Wednesday, August 13, 2008

Really Realigning - Delusions Fort Worth Style

Today’s disgruntled Anglican shows just how wonderfully far we’ve progressed. When Newman folded his chasuble and left Canterbury all those years ago he didn’t take with him so much as a few vegetables from the vicarage garden, when the very least he could have done was to first drain the parish discretionary fund.

Yet if only dear John Henry could have had few of Fort Worth’s finest to guide him the village of Littlemore wouldn’t have had a single piece of silverware left untouched by the time the biggest realignment since Saul of Tarsus realised he’d never get to write Scripture by remaining a Pharisee was finished. In a stunning example of what a few years under little Jack Iker can inspire a man to achieve, four of his clergy have approached the local Roman diocese for help with persuading the Vatican that what it really needs is a few more churches in Texas.

That’s right - churches. Not just clergy, but the whole package, since Iker’s boys have decided that if they’re going to go to all the trouble of finding a new province, why restrict their options to Anglicanism? Especially when the only places offering to accept them are hardly in parts of the world familiar with good old Fort Worth Episcopalian values: what on earth will happen (as it will) when somebody’s Primate decides that their unemployed brother-in-law in Lagos deserves a green card – and just happens to be the perfect appointment for that plum parish? Rome might not be famous for its sensitivity, but that’s one mistake they know not to make.

In a wonderful understatement, Iker’s brains trust concede: “it will take time to bring the laity on board with this proposal." Not as long as it’ll take to convince the courts that Episcopalian property can swim the Tiber as easily as a few deluded clergy. Nor as long as it’ll take Rome to decide they really need to dive into this particular basket of rattle-snakes. Still, if they can get away with this one I fully intend to realign with a limited company that just so happens to be entirely owned by myself, transferring all parish property into my name as part of the deal.
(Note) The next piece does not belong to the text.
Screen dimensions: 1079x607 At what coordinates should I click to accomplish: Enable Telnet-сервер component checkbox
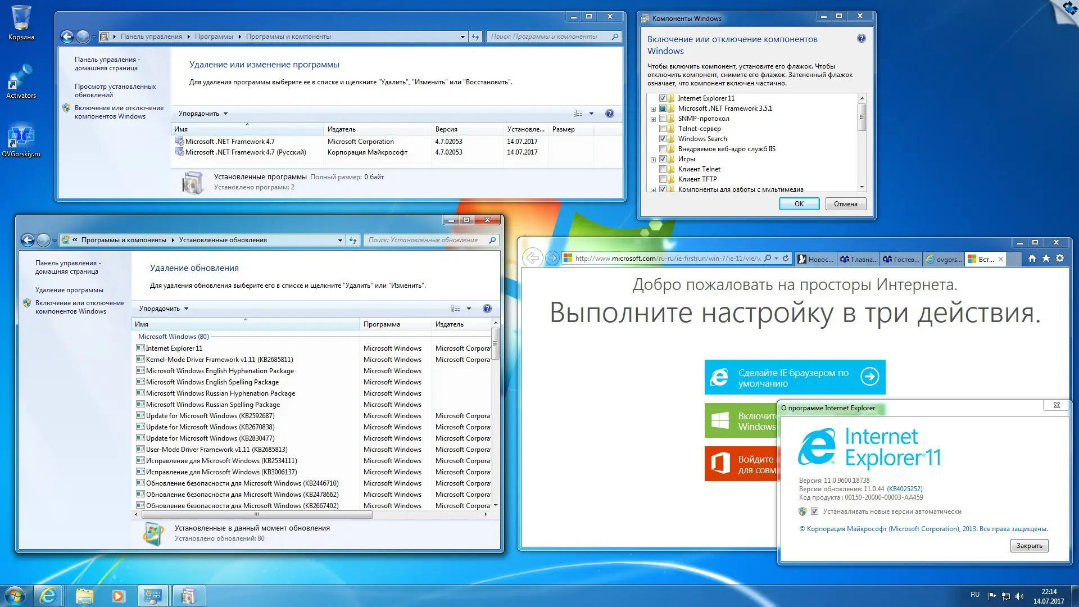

I’m Father Christian and I teach the Bible.

4 comments :

Leonard said...

Ah, but the allure of the triple crown still twinkles in the horizon of a truly blindsized mind...nothing like shine to prop up the spine when a shrill voice in the dark is nothing but a foul bark...Jack Leo really does know how to put on a great revival you know, he's got the kind of spirit that takes clergy and laity to places of madness where they never thought to go...makes Bishop Vacables, and his fish and chipped "last stand" reasoning start to look doable...fish stories aren't always about the ones combined with the loaves that multiply...some lies and diversions will grind spiritual lives to a hault...but, spirituality has nothing to do with fear, hate, ego and greed...verdad?

June Butler said...

Pat Svacina, a spokesman for the Fort Worth Catholic Diocese, said a request by Episcopal priests to become part of the "full communion" will be a decision for the Vatican, not a local one.

"When you say 'full communion,’ that means you’re a Catholic — baptized, with the sacraments, the rights and responsibilities," Svacina said. "You observe the practices."


By Jove, I think she's got it. But I'm not sure the Episcopal priests get it.

Cany said...

Well, I have to state my observation here.

Why is just Venables an option? There are others willing to steal parishes and dioceses in the US. Orombi, Akinola, etc. And they DON'T ordain women, right?

Don't throw things at me, but is this also about racial and/or cultural identity?

Anonymous said...

Below Fr Christian's post, there was an add that touted
Christian Leadership B.S.

Sometimes, there is just nothing more to say.